16 September, 2011
We have mentioned CPU scheduler several time in the past lectures. This week, we finally get to meet the scheduler! We will discuss different CPU scheduling algorithms, starting with simple algorithms and slowly build up towards complex scheduling algorithms used in Linux today. Having a hardcopy of slides during lecture would be helpful. Be prepare to take notes during lecture. Download Slides: PDF Reading:
- Section 2.4 Scheduling (up to and include Shortest Process Next only)
- Section 10.3.4 Scheduling in Linux (Note: the 2nd edition of the textbook describes an older version of Linux scheduler)
Related Wikipedia entries are listed below. These are for students who are keen to go beyond what is covered in CS2106. Read the articles with a critical mind since Wikipedia is editable by anyone.
- CPU scheduling
- Shortest Remaining Time First
- Priority Scheduling
- Round Robin Scheduling
The book “Operating Systems: Four Easy Pieces” by Remzi and Andrea Arpaci-Dusseau has a nicely written chapter on MLFQ.
For those who are interesting in the glory details of Linux scheduler (in version 2.6), you can take a look at the relevant pages from “Understanding the Linux Kernel” by Daniel Pierre Bovet and Marco Cesati. Here is the link to the pages from Google Book.
Just wanted to clarify one small detail. The book says that when a process from the active list is blocked before the expiry of its time, it is placed back on the active list but with the time quantum equal to the time the process utilized in the earlier time quantum (i.e., reduced time quanta actually). And as you mentioned in the lecture, different priority levels have different time quanta, so it seems to be logical to assume that the priority for the process will be recomputed to account for the change in time quanta. However, in lecture slides, it is mentioned that priority is only recomputed when a process is moved from active to expired list. These two things appear to be contradictory (unless I am wrong which is very possible :P ). Will be grateful if you could please help me here :)
There are two variables here, the allocated time quantum and the remaining time quantum. When a process blocks for I/O and is put back into the active list, the remaining time quantum becomes smaller, since the process spent some time running on the CPU. But the allocated time quantum for the process remains the same. When a process changes priority, the allocated time quantum changes, and the remaining time quantum is reset to full again.
Thanks for the prompt reply, prof. I understand what you say but I think I didn’t frame my question properly before :(
So, the priority level of the process which was blocked for IO and didn’t utilize its quanta fully will change when it comes back to the ready state again?
Actually, no. The linux scheduler, as described on Page 750, rejoins the same queue after it blocks for I/O, with the same priority level.
The priority level is recalculated using sleep_avg when moving from the active list to the expired list.

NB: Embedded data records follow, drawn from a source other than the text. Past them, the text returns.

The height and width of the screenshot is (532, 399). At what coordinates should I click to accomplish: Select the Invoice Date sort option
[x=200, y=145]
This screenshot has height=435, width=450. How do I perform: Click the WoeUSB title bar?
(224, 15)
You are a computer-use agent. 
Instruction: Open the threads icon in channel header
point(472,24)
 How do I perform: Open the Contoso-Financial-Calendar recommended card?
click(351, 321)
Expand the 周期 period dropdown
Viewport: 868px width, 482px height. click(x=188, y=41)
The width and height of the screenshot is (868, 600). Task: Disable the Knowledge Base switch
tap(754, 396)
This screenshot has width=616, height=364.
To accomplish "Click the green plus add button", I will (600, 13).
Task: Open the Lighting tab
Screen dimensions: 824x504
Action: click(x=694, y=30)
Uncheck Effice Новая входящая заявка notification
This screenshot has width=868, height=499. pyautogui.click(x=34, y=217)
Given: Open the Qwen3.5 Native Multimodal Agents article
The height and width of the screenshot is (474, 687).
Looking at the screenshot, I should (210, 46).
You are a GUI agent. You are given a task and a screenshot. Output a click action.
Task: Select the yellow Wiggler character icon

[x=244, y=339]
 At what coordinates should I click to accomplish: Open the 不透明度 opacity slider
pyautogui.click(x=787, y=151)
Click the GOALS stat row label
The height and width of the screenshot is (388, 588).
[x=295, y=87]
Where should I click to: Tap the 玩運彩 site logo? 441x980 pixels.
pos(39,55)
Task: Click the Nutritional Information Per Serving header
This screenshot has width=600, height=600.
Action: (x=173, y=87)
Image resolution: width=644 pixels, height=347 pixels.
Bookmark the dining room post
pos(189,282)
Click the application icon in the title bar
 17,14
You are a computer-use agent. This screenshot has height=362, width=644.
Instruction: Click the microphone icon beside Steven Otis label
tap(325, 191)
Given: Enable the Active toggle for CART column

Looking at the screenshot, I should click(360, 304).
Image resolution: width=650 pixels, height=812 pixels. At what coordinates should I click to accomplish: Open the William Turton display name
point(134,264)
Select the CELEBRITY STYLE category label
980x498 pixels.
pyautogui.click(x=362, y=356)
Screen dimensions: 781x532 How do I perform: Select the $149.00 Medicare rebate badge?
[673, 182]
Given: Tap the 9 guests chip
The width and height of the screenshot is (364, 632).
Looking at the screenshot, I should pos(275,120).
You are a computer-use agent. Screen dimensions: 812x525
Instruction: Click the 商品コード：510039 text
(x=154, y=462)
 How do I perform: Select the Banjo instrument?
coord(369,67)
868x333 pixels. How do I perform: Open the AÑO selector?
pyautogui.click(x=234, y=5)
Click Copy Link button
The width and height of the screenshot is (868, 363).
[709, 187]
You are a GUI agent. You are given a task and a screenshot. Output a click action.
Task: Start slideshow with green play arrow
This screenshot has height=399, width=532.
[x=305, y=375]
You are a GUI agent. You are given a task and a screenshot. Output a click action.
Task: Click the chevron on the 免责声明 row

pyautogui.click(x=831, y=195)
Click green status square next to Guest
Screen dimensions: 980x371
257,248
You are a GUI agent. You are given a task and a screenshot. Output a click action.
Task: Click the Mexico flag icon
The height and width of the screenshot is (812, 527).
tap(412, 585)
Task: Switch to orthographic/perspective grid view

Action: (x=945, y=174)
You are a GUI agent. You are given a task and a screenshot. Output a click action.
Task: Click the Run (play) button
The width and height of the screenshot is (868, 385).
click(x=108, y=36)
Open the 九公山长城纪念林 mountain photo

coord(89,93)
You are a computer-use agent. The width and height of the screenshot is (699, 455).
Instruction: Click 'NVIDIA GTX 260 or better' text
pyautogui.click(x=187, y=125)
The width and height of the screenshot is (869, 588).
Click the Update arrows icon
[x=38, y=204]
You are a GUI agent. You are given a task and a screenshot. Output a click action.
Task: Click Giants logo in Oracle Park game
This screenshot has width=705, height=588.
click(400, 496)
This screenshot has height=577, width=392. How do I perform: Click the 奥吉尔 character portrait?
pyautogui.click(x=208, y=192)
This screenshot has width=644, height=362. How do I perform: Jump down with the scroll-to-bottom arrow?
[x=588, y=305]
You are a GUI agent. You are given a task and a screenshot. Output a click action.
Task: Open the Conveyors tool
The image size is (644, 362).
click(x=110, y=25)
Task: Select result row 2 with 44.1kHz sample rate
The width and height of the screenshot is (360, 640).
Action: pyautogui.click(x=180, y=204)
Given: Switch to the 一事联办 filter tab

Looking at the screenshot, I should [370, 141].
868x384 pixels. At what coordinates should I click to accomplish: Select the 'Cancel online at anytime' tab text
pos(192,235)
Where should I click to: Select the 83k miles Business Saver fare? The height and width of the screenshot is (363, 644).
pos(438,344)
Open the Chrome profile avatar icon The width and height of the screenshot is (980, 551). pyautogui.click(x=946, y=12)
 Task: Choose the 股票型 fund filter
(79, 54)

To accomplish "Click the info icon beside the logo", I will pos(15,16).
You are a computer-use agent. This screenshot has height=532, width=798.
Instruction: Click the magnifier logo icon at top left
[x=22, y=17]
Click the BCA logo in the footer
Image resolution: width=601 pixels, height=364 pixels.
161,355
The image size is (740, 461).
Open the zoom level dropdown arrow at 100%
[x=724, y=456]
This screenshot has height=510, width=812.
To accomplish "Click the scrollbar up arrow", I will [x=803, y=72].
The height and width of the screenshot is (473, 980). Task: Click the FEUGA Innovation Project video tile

Errr…I am very confused now. I quote – “If the task blocks, for instance to wait for an I/O event, before its timeslice expires, once the event occurs and its execution can resume, it is placed back on the original active array, and its timeslice is decremented to reflect the CPU time it already consumed”. How can the task join the same priority level but has a decremented timeslice?? :O
Let me rephrase what the book says in the context of my reply above:
If the task blocks, for instance to wait for an I/O event, before its used up all its allocated time quantum, once the event occurs and its execution can resume, it is placed back on the original active array at the same priority level as before, and its remaining time quantum is decremented to reflect the CPU time it already consumed
Oh, I see. I thought they they meant to decrement the next quantum available to the task. It was quite simple all the while :((
Hmm, i think that could mean giving the same MAX_quantum but time_left is reduced to account for the processing time b4 IO.
However, im puzzled about them going to higher priority level. Whats the purpose of refilling its quantum again(when priority goes up) compared to using time_left when priority stays the same. im guessing the reason for increasing quantum is because after user enters input, increasing priority will make the OS more responsive. And thus, using the time_left as quantum will be a little conflicting because time_left might be too low and it defeats the purpose of increasing priority?
For Linux scheduler, the designer believes that higher priority processes tend to be interactive processes, and thus deserve to be allocated a larger time quantum to keep them in the active list longer. Thus a larger quantum is allocated to a process when its priority becomes higher.
In a priority queue, does quantum time affect process with different priority? Or it only affect the same priority level?